Mike did start the engine shortly after it arrived by trailer, but he’s glad he didn’t leave it running long.
He put in a battery and poured a little gasoline into the carburetor and it started.
“I ran it twice,” he said. “Once just to run it and once for Megan.”
He called her but had to leave a voice message.
“What’s that noise? That’s the sound of your engine.”
The engine was pulled and went to Dick Laiman, south of Lyons, for an overhaul. Dick worked in a Ford garage for years, Mike said, and he did a very nice job of rebuilding it.
Other people also had a hand in the project, such as Tom Christenson with the carpet replacement.

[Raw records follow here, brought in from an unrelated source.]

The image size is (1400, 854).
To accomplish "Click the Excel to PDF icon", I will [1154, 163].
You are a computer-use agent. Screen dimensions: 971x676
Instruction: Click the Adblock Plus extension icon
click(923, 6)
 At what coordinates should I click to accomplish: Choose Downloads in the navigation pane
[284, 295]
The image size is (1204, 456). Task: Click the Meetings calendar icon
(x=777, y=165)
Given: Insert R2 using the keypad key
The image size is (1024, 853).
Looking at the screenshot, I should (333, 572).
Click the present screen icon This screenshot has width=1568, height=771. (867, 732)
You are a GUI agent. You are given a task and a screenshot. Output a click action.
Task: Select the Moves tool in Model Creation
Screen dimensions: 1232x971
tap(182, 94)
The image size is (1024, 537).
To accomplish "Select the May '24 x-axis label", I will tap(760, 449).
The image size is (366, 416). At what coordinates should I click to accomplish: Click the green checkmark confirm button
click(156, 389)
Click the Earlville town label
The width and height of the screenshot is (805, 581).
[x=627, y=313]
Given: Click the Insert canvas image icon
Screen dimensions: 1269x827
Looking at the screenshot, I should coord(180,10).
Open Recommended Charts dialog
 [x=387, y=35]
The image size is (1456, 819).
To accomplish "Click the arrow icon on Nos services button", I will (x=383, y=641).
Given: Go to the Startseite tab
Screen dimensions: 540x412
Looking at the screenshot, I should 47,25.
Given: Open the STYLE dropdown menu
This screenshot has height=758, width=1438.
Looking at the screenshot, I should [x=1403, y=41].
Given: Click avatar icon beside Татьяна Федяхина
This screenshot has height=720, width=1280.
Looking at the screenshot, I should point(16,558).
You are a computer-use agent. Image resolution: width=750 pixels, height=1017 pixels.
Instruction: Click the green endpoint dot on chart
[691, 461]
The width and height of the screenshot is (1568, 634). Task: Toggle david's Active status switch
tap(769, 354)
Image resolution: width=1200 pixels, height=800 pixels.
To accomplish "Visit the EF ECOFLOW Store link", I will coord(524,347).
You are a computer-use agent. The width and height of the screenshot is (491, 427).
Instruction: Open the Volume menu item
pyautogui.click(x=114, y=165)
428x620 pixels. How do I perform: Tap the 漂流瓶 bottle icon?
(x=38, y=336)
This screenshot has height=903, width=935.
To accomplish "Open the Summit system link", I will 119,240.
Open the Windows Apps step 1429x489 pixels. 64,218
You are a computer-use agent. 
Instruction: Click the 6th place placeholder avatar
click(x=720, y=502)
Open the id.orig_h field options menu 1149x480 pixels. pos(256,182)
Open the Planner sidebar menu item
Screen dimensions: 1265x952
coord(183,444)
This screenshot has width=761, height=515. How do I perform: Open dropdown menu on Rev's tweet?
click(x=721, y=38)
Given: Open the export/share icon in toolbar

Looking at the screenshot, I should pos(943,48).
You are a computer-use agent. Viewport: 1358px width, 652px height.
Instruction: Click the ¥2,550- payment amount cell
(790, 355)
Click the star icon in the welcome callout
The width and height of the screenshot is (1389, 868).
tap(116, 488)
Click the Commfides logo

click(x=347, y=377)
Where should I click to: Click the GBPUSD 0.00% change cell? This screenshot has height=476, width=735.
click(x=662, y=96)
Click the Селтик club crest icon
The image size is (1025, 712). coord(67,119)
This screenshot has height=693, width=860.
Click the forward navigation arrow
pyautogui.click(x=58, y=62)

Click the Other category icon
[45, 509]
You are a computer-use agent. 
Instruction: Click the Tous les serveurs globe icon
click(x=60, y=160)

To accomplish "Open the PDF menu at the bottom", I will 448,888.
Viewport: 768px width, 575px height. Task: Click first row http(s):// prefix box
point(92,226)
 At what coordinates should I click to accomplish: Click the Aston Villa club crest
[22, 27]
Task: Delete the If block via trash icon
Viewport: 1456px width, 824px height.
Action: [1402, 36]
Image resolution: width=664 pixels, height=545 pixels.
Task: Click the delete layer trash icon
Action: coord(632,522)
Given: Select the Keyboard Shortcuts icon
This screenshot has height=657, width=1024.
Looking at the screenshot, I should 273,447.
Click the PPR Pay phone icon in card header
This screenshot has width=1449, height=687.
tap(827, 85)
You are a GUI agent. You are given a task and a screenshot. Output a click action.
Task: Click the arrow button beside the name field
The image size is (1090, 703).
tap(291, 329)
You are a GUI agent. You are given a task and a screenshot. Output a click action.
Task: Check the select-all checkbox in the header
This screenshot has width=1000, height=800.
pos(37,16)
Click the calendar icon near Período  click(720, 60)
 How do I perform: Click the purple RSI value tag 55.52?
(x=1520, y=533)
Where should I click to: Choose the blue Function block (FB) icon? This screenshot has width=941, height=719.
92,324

Eventually the project faced a deadline.
“His daughter threatened my life,” Mike said with a nod toward Burdette.
Megan learned about the 100th anniversary celebration of the Indianapolis track, an event that included an assembly of pace cars from the past.
She learned that 190 of the 1964 cars were produced as promotional vehicles for dealers. She heard that only about 30 of them are known to still exist, and only about 10 of those are road-worthy. If her restoration team finished their massive project on time, her car would be the only representative from 1964.
They made it on time, right down to the lettering and badging on the doors to match the original.
Where did the Bovees’ catch this disease? Burdette tells Megan it came from her grandmother.
“In 1951 Ford came out with the first automatic transmission and she had to have it,” he said. “She had to have a Ford-O-matic. When tractors changed models, she had to get a new one. And I guess that’s just the way we are.”
Burdette started with tractors and somewhere along the way he added a ’54 Chevy pickup. It was owned by the Swicks who lived on Yankee Road.
“Twin brothers married sisters and they all lived in the same house all their lives,” Burdette said. “Bertha was the only one who drove.”
By the time Bertha stopped driving it, the truck had only 9,000 miles on it.
“It’s just as nice as her car,” Burdette said.
Her car is now like new and Megan is delighted to have it back in classic condition.
“We wanted to be true to its history,” Megan said. “We just thought this car deserved to be put back the way it was.”
She’s not the only one who appreciates the effort.
“When I drove it through Morenci recently,” she said, “every boy in a pickup truck took a look.”
Careful, boys. Mustang Megan is carrying a dangerous disease.